● **Extract**
06_01 Installing a Real Project
Realistic Projects
In this chapter, we'll take a look at a more realistic setup and installation of a Vue Project.
Realistic Application
- Routing
- Additional Modules
- Pre-processors
- Tooling
- Tests?
If I was building more of a realistic project, here's some of the things I would want in my installation.
First, I would want to take advantage of some of the routing features of Vue.js so I could create a single page application with different 'pages'
Next, I'd probably want to add other modules to my installation. I like use the Bootstrap framework, and you've seen that in codepen, we've been using Font Awesome for icons as well as animate.css.
A better way to work with bootsrap and other frameworks is to use Sass because bootstrap is built with sass and adding it would give you additional features.
I'd also want to make sure I had the best tooling available for Vue, which means things like setting up the Prettier module to more consistently format my code and making sure my editor was ready to use Vue.js
You may also want to install unit and end to end testing, but those are advanced features that I'm not going to cover on this course.
Let's go ahead and use the cli to create a project called vue-shop
.
We'll add the router, as well as the CSS preprocessor options
For the questions I get, I'll choose 3.x preview and I won't use the history mode to make my site more compatible.
I'll choose Sass/SCSS (with dart-sass)
For a linter/formatter, I'll choose ESLint ( I mean, it's really the ONLY option) as well as Prettier, which is a formatter I enjoy using.
Finally, I'll choose lint on save, so that the formatting will happen when I save files.
I'm going to pick separate files for this project, since I think it will make things easier for you to visualize.
I don't need to save this as a preset, so I'll say now. Now let's let it install.
Tooling
Chrome Extensions
Developer Tools
go.raybo.org/2Hgm
VS Code Extensions
Vetur
go.raybo.org/2Hgk Prettier
go.raybo.org/2HwC ESLint
go.raybo.org/2Hw7
Next, I'd make sure I have some tooling available to me. You're going to want to install some plugins for Visual Studio Code.
Linting
.eslint.js
"no-multi-spaces": ["error"],
"vue/no-multiple-template-root": "off",
"no-unused-vars": "off",
"no-use-before-define": "off",
Most of our linting defaults are fine, but we'll make some changs to our eslint to fix potential issues with our code.
no-multi-spaces
will delete multiple spaces on some parts of your code.
vue/no-multiple-template-root
will turn off an error that shows up when you try to add multiple items into a vue template. Something that was unallowed in version 2, but not in 3.
These next two I'd probably leave out, but are useful while you take this course.
no-unused-vars
checks to make sure you don't create variables you don't use. In this course, I sometimes set things up in one video that I don't complete until the next, so this will give you a cleaner experience.
no-use-before-define
Same thing for this error, it will allow you to use some code before you define it.
Formatting Settings
.prettierrc
{
"tabWidth": 2,
"singleQuote": true,
"arrowParens": "avoid",
"semi": false,
"trailingComma": "none",
"bracketSpacing": true
}
I'm also going to change the way prettier is working on this course. I'm going to create a new file called .prettierrc
and add the following code.

Saved entries
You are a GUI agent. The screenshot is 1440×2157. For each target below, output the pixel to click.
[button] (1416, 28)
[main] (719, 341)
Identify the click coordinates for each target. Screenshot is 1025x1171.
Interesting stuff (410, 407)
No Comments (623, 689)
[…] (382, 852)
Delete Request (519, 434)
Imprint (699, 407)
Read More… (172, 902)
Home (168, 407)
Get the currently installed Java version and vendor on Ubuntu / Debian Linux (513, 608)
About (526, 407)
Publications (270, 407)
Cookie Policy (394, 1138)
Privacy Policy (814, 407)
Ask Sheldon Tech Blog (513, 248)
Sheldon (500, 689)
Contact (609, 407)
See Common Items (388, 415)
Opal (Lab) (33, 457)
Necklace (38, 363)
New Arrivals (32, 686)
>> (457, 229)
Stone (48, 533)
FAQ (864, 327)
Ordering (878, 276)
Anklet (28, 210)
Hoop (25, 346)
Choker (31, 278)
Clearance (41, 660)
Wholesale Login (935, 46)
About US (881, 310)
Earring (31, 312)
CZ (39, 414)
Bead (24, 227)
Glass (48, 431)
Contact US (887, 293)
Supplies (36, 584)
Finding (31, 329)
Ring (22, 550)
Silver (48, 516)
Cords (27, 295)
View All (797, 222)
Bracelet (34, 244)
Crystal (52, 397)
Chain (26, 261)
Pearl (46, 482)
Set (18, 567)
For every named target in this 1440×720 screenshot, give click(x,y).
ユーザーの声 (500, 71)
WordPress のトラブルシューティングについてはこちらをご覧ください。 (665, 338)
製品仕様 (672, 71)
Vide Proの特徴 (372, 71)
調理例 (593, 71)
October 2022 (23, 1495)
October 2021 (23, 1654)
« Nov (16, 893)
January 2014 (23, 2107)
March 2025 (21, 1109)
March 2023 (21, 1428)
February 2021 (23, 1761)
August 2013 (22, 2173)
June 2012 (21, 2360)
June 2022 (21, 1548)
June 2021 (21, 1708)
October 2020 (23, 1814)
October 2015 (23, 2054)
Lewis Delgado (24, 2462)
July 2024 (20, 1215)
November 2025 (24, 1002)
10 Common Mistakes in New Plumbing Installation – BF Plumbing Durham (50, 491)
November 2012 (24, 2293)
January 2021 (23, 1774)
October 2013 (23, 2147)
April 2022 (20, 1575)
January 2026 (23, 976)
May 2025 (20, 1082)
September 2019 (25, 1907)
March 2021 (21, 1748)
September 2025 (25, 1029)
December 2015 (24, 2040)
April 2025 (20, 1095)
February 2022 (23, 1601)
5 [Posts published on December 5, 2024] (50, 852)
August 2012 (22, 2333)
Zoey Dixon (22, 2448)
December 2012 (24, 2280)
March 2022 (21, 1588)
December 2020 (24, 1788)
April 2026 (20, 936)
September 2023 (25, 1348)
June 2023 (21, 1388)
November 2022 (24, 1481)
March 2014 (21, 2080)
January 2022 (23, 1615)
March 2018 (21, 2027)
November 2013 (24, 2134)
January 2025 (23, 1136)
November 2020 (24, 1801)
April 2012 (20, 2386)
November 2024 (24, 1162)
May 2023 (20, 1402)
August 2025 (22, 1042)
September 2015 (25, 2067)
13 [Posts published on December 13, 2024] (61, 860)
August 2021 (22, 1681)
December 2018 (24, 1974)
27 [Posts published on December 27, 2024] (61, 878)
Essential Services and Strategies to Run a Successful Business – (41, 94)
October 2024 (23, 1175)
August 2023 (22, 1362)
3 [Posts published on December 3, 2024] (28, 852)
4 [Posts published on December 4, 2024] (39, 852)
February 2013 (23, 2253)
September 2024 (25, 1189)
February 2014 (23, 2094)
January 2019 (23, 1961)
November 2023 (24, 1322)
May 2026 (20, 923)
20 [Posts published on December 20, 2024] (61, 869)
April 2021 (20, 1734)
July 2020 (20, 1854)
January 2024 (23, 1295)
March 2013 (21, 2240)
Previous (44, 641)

● **Work instructions**
Copy the Vue installation lesson word for word, between "I'm going to pick" and "Visual Studio Code.", inclusive.

● **Task output**
I'm going to pick separate files for this project, since I think it will make things easier for you to visualize.
I don't need to save this as a preset, so I'll say now. Now let's let it install.
Tooling
Chrome Extensions
Developer Tools
go.raybo.org/2Hgm
VS Code Extensions
Vetur
go.raybo.org/2Hgk Prettier
go.raybo.org/2HwC ESLint
go.raybo.org/2Hw7
Next, I'd make sure I have some tooling available to me. You're going to want to install some plugins for Visual Studio Code.